> ESTRATTO DEL DOCUMENTO:
Premio Godio e il "vino dello Chef"
Elias Schwienbacher, cuoco diciannovenne del ristorante dell'Hotel Arnstein, a Santa Gertrude in Val d'Ultimo (BZ), si è aggiudicato l'edizione 2009 del "Premio Godio", dedicato alla memoria di Giancarlo Godio. Chef di origine piemontese, Godio scelse di installare il proprio ristorante, Genziana, a Fontana Bianca, uno sperduto gruppo di case in cima alla Val d'Ultimo (BZ). Primo ristorante a guadagnarsi la "stella Michelin" in Alto Adige, Godio attirava lassù un ricco e variegato popolo di gourmet, mentre al pranzo dei giorni feriali il locale fungeva da mensa per gli addetti della locale centrale idroelettrica. Godio scomparve nel marzo del 1994, a causa di un incidente aereo. Da allora, la Genziana è morta con lui.

> CONSEGNA DEL COMPITO:
Secondo l'estratto sul Premio Godio, quando e per quale causa scomparve Giancarlo Godio? Le righe costituiscono materiale distinto dall'estratto.

Record
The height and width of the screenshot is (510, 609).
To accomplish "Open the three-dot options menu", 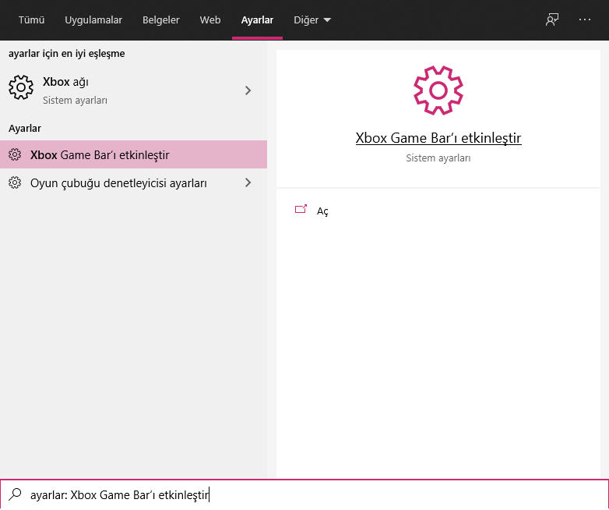I will [585, 20].
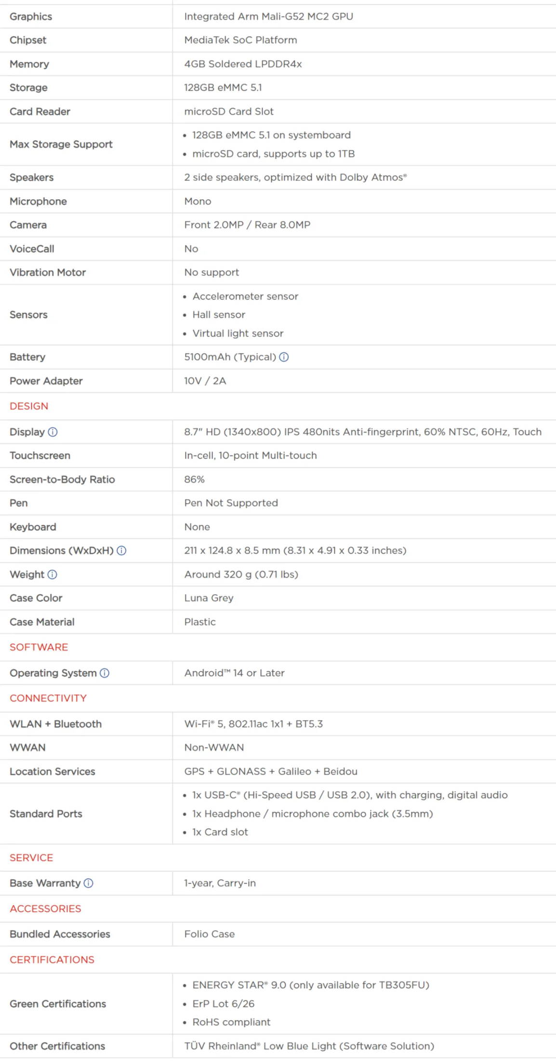Viewport: 556px width, 1061px height.
Task: Click the CONNECTIVITY section heading
Action: (x=48, y=698)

> RISPOSTA AL COMPITO:
Nel marzo del 1994, a causa di un incidente aereo.